> [STATED GOAL] In the items from the line with "Task: Click the Revenue input field" up to and including the line with "click(x=447, y=226)", switch "Revenue" to "Profit" and write out those lines again with nothing else changed. Leave the pictures out of your answer.

> [MATERIAL PROVIDED]
-- begin --
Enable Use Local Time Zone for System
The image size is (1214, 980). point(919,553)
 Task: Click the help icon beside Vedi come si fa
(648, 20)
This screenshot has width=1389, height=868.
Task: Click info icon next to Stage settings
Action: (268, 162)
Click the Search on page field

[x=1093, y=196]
-- end --
-- begin --
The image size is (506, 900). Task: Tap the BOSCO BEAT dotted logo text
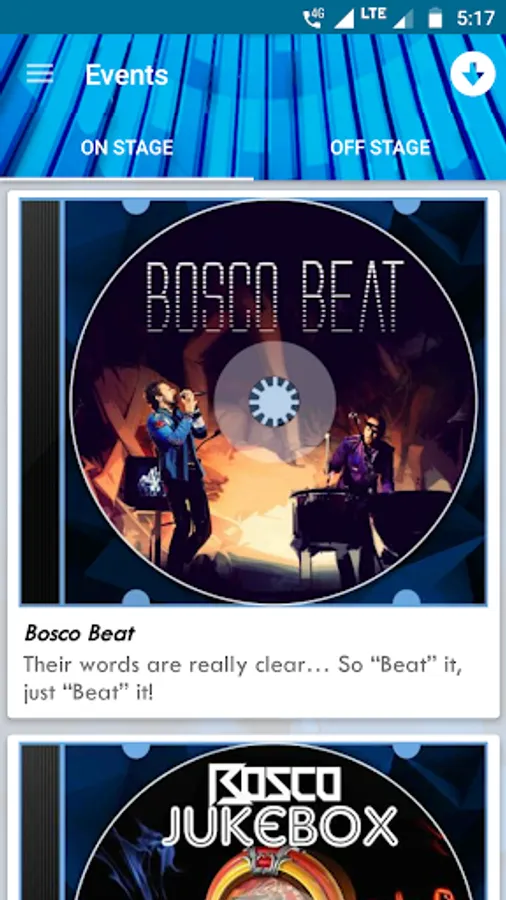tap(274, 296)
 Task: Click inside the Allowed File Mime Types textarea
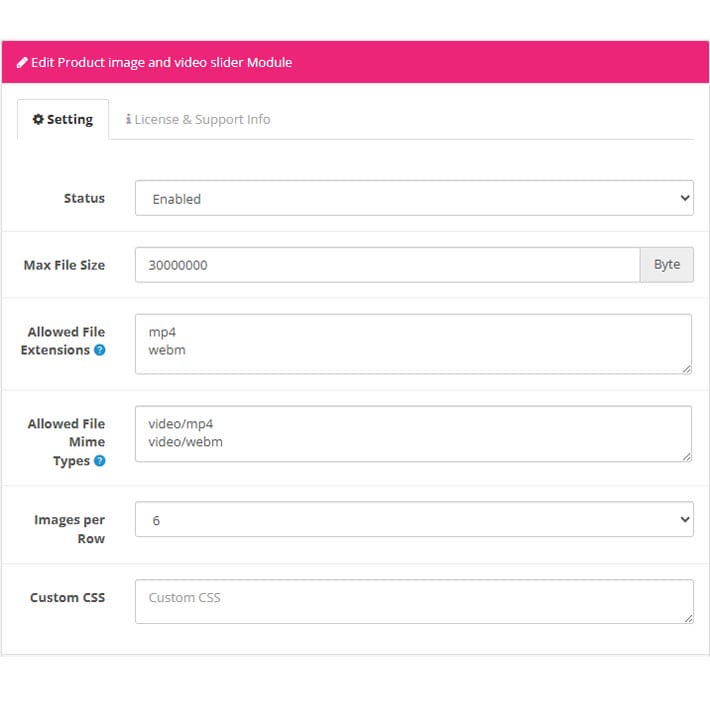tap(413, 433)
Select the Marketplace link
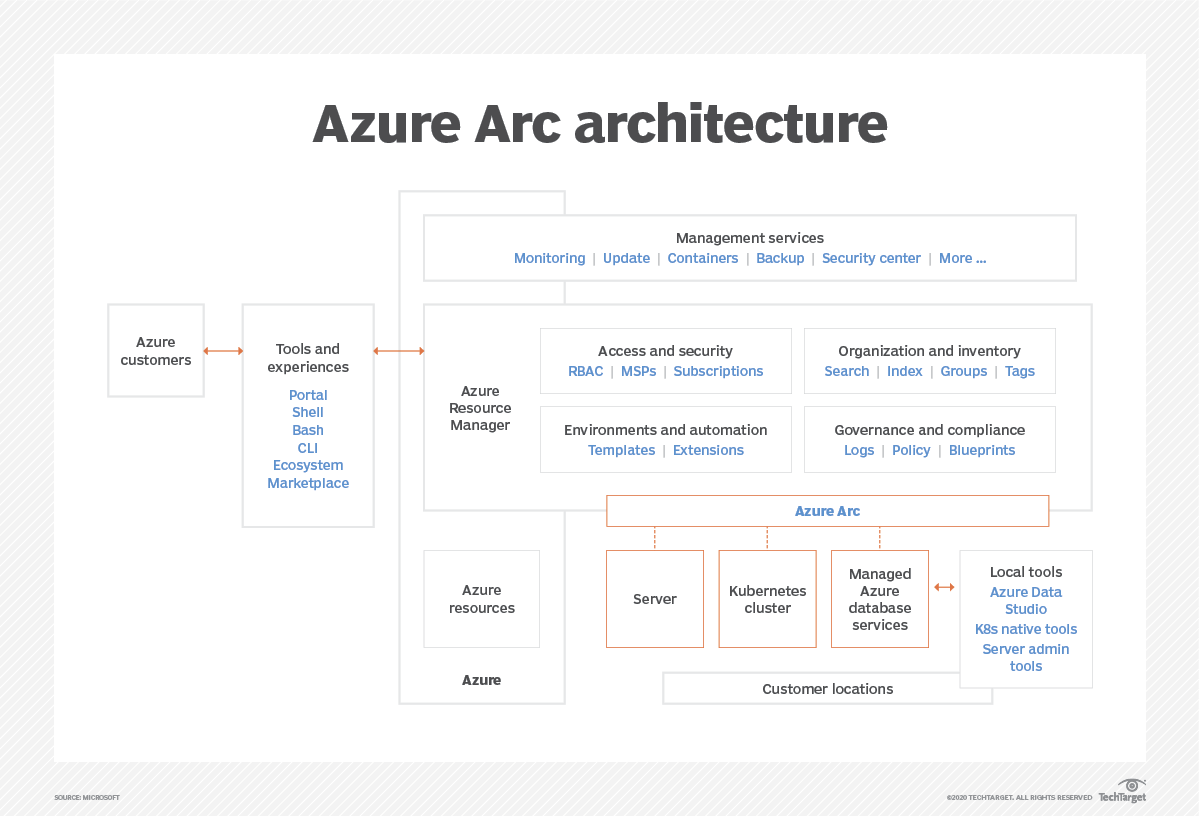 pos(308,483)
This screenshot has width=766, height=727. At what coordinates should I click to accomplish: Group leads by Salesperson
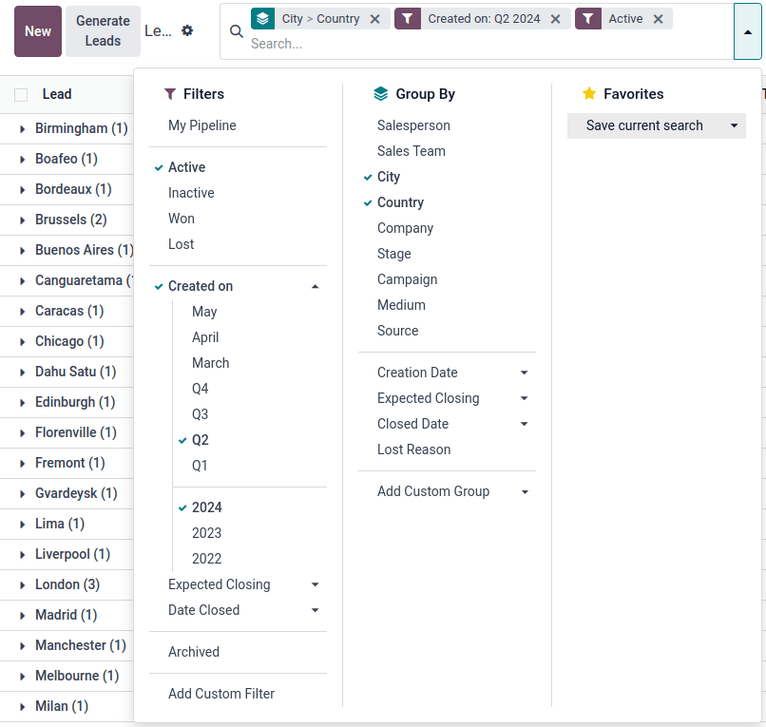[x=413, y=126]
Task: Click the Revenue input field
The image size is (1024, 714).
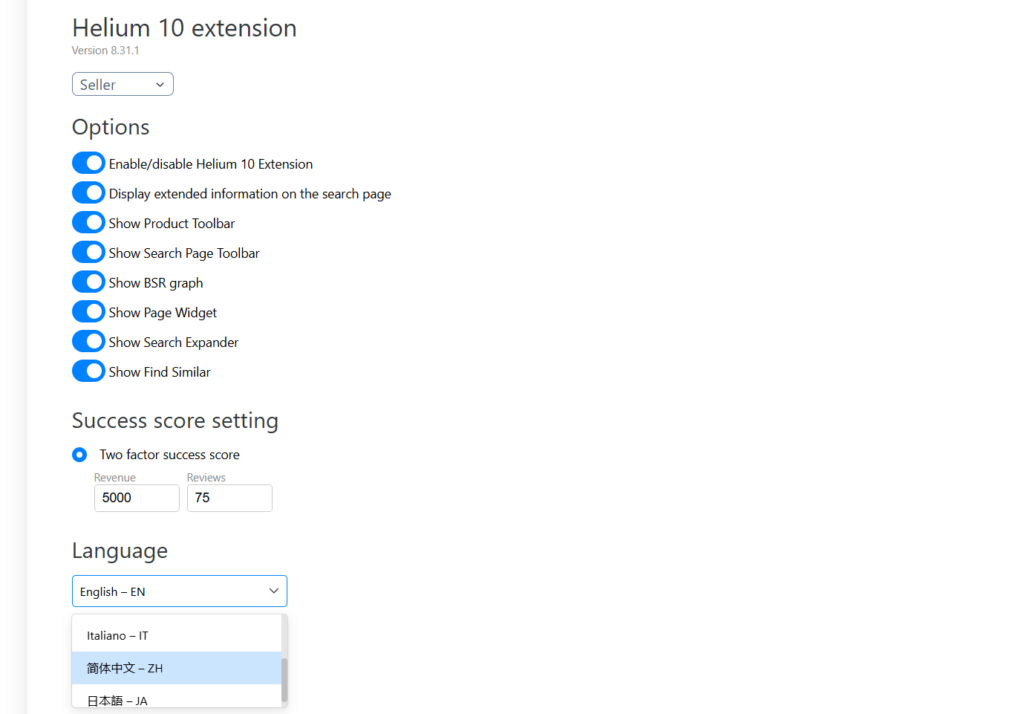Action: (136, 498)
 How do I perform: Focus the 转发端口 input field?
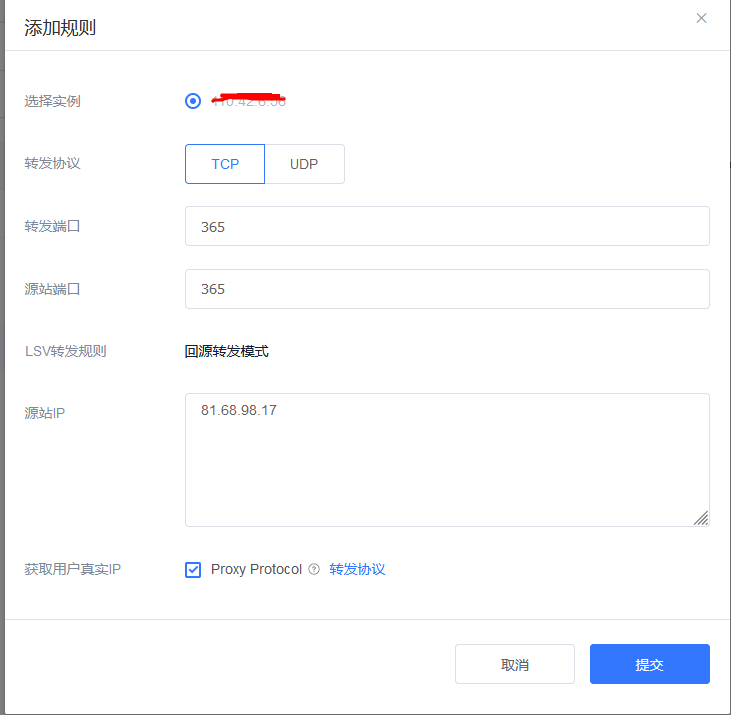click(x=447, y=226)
-- end --
-- begin --
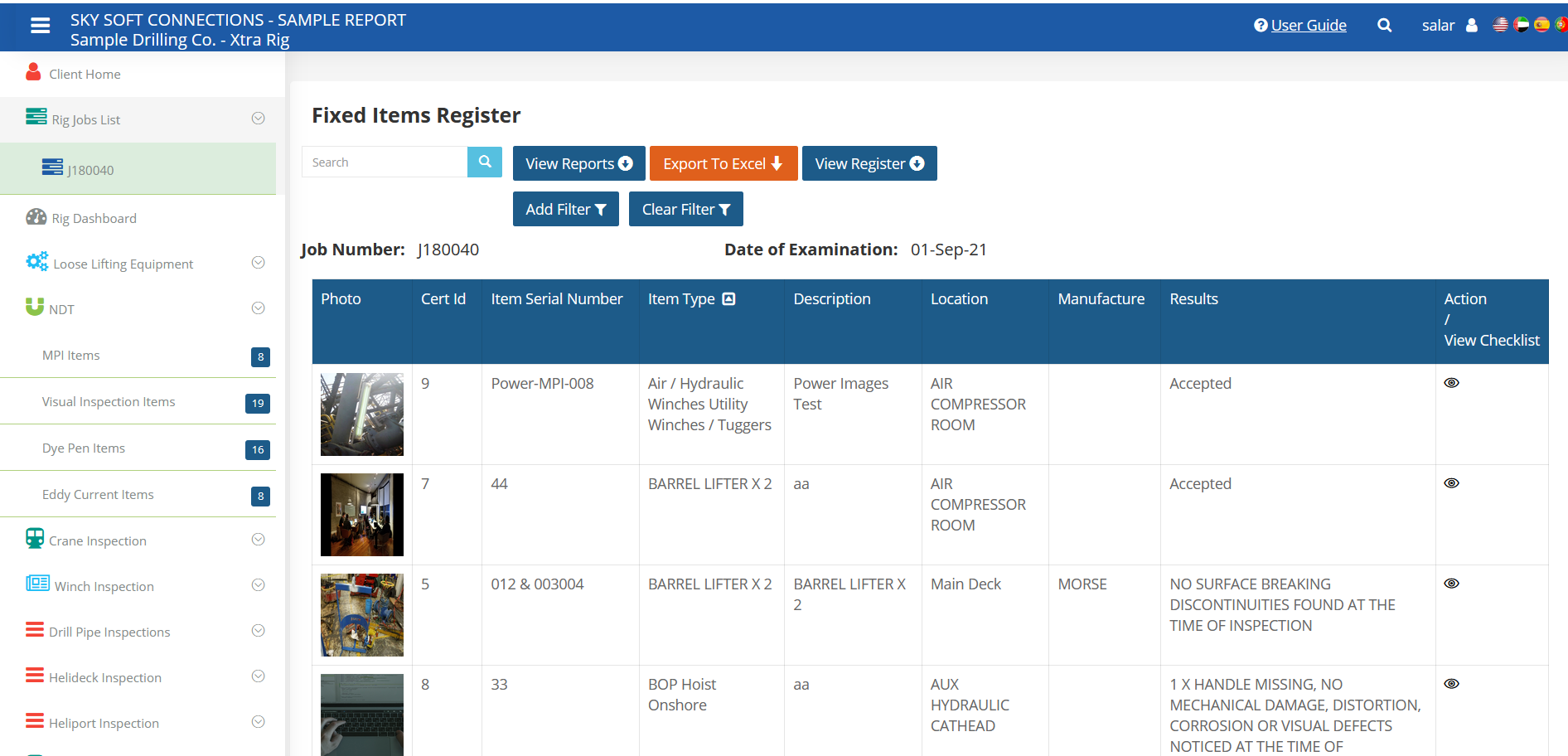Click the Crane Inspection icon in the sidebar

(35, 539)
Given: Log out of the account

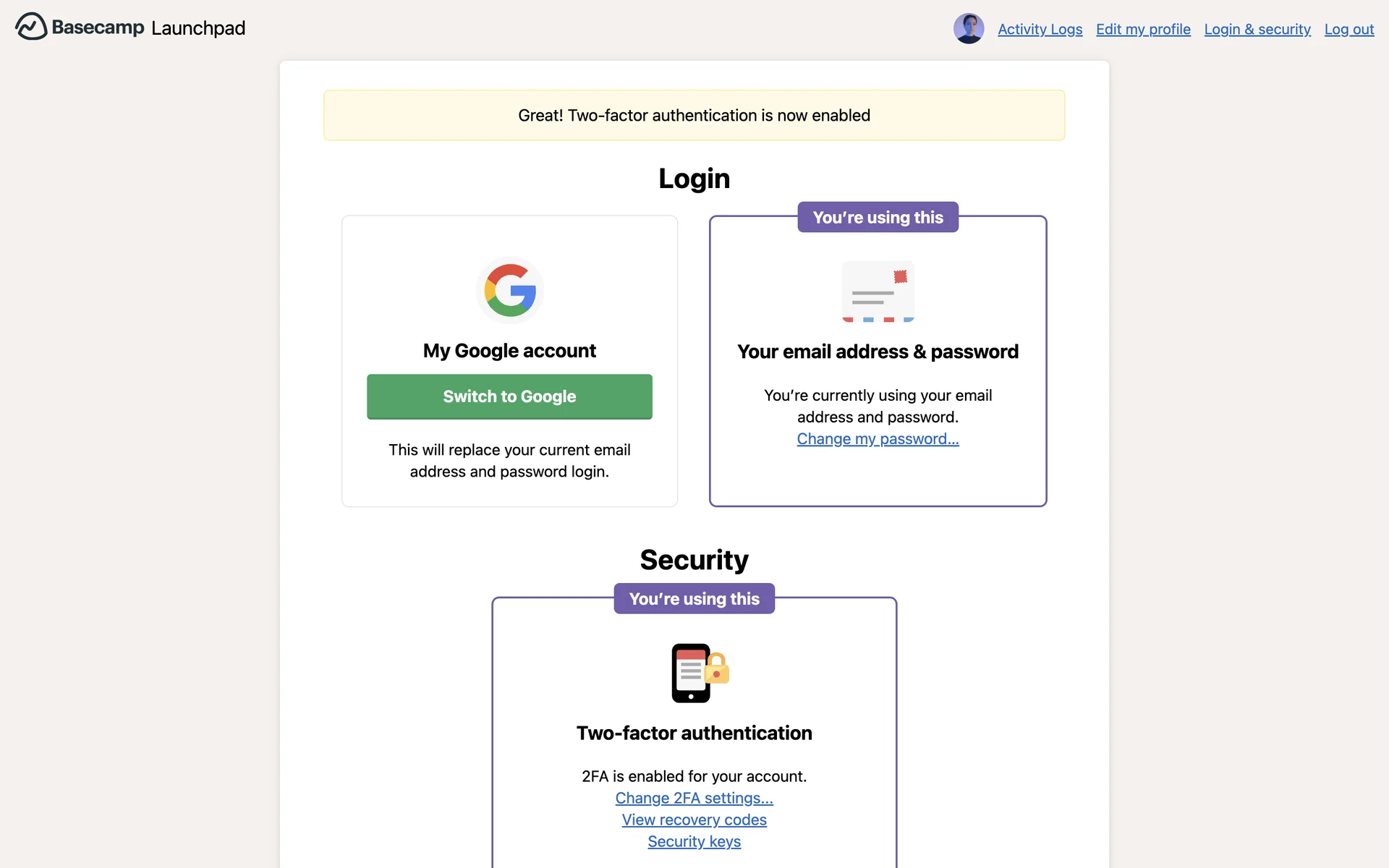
-- end --
> [TASK SOLUTION]
Task: Click the Profit input field
The image size is (1024, 714).
Action: (136, 498)
 How do I perform: Focus the 转发端口 input field?
click(x=447, y=226)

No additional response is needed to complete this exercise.